We start by extending our GraphQL schema with custom mutations. Let's create a new file named book.graphql and add our Mutation type:
type Mutation {
# The input and the output are types generated by Ent.
createAuthor(input: CreateAuthorInput!): Author
createBook(input: CreateBookInput!): Book
}
Add the custom GraphQL schema to gqlgen.yml configuration:
# schema tells gqlgen where the GraphQL schema is located.
schema:
- ent.graphql
- book.graphql
As you can see, gqlgen generated for us a new file named book.resolvers.go Copy and paste the following code snippet:
// CreateAuthor is the resolver for the createAuthor field.
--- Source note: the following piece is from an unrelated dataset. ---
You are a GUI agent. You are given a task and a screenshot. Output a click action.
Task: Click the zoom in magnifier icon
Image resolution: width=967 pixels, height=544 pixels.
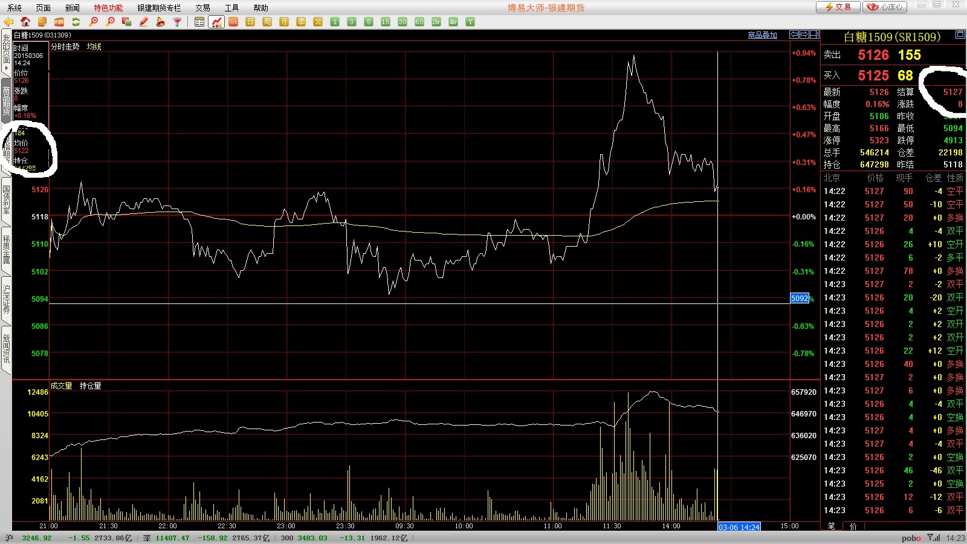pyautogui.click(x=93, y=22)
func (r *mutationResolver) CreateAuthor(ctx context.Context, input ent.CreateAuthorInput) (*ent.Author, error) {
return r.client.Author.Create().SetInput(input).Save(ctx)
}
// CreateBook is the resolver for the createBook field.
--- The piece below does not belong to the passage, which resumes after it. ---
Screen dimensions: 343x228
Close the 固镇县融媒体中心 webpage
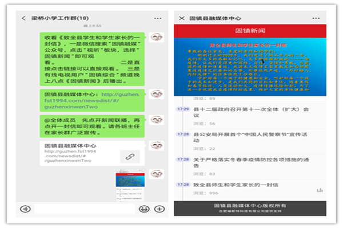[182, 18]
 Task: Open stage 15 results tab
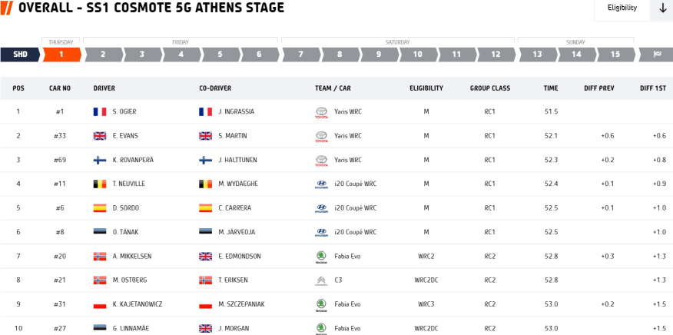click(615, 55)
func (r *mutationResolver) CreateBook(ctx context.Context, input ent.CreateBookInput) (*ent.Book, error) {
return r.client.Book.Create().SetInput(input).Save(ctx)
}
Now, restart the server and run the following mutation query in GraphiQL IDE.
mutation CreateBook {
createAuthor(input: {name: "J. K. Rowling", email: "jk@gmail.com"}){id},
createBook(input: {title: "The Ink Black Heart",
genre: "Mystery",
publicationDate:"30 August 2022",
isbn: "9780316413138",
authorID: "1",
}){id, title, author{name} }
}
Output:
{
"data": {
"createAuthor": {
"id": "1"
},
"createBook": {
"id": "4294967297",
"title": "The Ink Black Heart",
"author": {
"name": "J. K. Rowling"
}
}
}
}
Now let’s query the data:
{
books {
title
author {
name
}
genre
publicationDate
isbn
},
authors{
name
email
}
}
Output:
{
"data": {
"books": [
{
"title": "The Ink Black Heart",
"author": {
"name": "J. K. Rowling"
},
"genre": "Mystery",
"publicationDate": "30 August 2022",
"isbn": "9780316413138"
}
],
"authors": [
{
"name": "J. K. Rowling",
"email": "jk@gmail.com"
}
]
}
}
Conclusion
In this blog post, we discovered the power of combining GraphQL and Ent for creating efficient APIs in Go. GraphQL offers flexibility in working with data, while Ent simplifies database management. Integrating these tools enables seamless API development in Go.
We learned how to build a GraphQL server using Ent and explored essential features. Additionally, we leveraged GraphQL for querying and modifying data in the database.
I hope this blog post served as a valuable introduction to GraphQL and Ent, inspiring you to consider them for your future API development projects.
You can find the source code for the project on my GitHub.
Thank you for reading, and happy coding!